Topics: Miscellaneous, Grinnell, Faculty

This evening, I attended a faculty party to celebrate the promotion and tenure of a group of really awesome people [1], the promotion to full of another awesome group of people, and the conversion to tenure-track of another awesome person [2]. But I hadn’t been sure whether I would attend and, as I was debating whether or not to attend, I planned to use about why I don’t always attend parties. I decided to attend and attending led my muse to suggest a different set of ideas. So I guess you’re getting two musings in one [3].

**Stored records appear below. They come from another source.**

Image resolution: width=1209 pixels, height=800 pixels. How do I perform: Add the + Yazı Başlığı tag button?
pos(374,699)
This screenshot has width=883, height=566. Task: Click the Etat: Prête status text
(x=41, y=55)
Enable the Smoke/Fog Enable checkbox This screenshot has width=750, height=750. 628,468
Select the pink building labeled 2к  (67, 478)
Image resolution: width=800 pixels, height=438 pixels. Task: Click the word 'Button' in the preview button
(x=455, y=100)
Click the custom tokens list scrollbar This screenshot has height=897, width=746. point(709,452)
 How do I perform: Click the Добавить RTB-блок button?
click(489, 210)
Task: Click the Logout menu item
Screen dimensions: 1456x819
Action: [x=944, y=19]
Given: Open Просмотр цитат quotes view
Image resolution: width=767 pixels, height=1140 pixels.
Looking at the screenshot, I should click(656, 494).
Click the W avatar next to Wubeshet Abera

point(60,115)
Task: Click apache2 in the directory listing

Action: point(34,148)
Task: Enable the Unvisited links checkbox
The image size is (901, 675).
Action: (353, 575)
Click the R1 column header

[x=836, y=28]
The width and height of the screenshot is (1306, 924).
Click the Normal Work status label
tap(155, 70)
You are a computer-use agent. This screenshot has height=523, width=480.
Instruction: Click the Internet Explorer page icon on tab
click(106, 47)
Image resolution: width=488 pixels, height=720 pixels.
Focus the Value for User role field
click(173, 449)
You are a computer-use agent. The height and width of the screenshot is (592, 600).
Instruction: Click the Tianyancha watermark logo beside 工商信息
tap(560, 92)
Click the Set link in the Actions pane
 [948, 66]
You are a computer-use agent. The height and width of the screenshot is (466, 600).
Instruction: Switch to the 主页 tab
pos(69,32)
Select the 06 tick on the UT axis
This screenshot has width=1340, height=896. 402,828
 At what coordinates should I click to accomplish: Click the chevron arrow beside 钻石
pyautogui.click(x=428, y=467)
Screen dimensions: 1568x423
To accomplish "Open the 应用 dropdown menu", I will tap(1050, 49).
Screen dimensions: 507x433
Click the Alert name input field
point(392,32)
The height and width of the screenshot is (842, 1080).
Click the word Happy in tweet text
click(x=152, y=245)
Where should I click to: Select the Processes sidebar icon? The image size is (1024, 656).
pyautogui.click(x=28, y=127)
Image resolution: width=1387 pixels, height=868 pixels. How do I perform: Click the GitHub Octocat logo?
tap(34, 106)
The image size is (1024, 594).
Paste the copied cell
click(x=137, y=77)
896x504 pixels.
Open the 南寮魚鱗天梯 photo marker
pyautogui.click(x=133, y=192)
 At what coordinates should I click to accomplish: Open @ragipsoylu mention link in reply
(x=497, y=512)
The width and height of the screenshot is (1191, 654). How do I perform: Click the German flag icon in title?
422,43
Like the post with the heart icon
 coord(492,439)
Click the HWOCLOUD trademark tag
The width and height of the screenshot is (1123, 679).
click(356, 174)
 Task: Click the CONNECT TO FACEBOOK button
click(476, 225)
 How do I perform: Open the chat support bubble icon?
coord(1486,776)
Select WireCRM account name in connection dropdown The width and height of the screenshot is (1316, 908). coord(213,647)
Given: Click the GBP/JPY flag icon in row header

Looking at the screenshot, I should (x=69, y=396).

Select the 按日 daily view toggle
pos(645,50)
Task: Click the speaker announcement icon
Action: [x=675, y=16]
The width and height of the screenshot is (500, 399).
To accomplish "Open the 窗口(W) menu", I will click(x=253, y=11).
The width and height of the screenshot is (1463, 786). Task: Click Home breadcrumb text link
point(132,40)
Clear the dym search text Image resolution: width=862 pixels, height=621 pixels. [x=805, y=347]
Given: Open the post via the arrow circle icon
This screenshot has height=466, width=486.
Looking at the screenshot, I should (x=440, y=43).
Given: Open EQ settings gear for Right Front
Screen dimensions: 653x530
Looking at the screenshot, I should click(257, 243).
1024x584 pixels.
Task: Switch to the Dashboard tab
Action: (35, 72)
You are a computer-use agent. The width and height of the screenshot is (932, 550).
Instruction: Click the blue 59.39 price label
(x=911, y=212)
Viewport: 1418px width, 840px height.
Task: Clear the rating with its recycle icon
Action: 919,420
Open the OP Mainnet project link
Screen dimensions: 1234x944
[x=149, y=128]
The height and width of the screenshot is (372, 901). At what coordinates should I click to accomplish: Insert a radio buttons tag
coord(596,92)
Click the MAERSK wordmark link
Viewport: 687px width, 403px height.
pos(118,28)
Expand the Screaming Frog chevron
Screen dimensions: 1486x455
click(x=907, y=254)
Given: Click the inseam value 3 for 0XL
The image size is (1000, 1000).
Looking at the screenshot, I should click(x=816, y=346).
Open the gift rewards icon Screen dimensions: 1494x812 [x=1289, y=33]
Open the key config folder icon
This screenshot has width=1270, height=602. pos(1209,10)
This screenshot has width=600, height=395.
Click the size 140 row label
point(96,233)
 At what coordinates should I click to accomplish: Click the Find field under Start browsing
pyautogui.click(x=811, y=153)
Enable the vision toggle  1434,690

I like attending parties with faculty and staff. I am fortunate to work with a wide variety of really awesome and really talented people. I relish the chance to talk informally with them. So attending parties when I’m invited should be an easy choice.

However, things sometimes get in the way. This party had a theme, and we were expected to wear costumes. There are certainly people out there who like making costumes. I’m not one of them. There’s a reason that I’ve worn the same Tigger costume on every halloween for the past twenty years [4]. I had planned to go without a costume. But then someone posted a question on Facebook: Is it okay if we attend without costumes? The answer was No [6]. I started to question whether I wanted to attend. Then I saw Bring your dancing shoes, or something similar. My knees are bad and I don’t dance much.

I started to think about other reasons not to attend. I always get anxious about attending parties. Why? A variety of reasons. I’m never sure what to bring and whether it will be okay [7]. I’m generally sure that I’ll say something incredibly stupid at some point [8]. I seem to have an increasingly narrow range of interests that I share with other people; I always wonder what I’ll talk about if I don’t talk about my job or my kids. These days, with the changes in hearing that accompany old age, I am more and more reluctant to be in a room with a lot of people [9,10]. Finally, I’m an introvert and a lot of conversations tend to sap energy from me. Even when I host my own parties, I tend to hang in the kitchen and serve rather than talk to people for more than a quick Hello.

But these are colleagues I value and, particularly since the party had morphed into a tenure celebration, I decided I would go. The party had a space theme [11]. I knew I had a lab coat in my office. I thought I had a Github sticker with an Octocat in a space suit. I thought I’d put the Octocat sticker on my lab coat and go as a very strange rocket scientist. I detoured by my office. I found the lab coat. I found some Github stickers, but not the right one. I realized that I have a name tag that lacks a title, and added Rocket Scientist. And I found a small rocket ship [12], which I put in the chest pocket [14]. Not the best of costumes, but at least it was a costume.

I thought it was okay. Then about 2/3 of the way through the party, someone said, You know, that really looks like a dildo in your jacket pocket. Remember what I said about saying something stupid and embarrassing? It appears that I can do really embarrassing things, too.

In spite of the embarrassments, I’m glad I went. As I’ve already noted, I am fortunate to work with a wide variety of awesome people and I appreciate the opportunity to talk with them. It’s nice to celebrate the tenure of the three newly-tenured faculty members who were there, the promotion of the two newly-promoted faculty members who were there, and the switch to tenure-track status of the person making that transition.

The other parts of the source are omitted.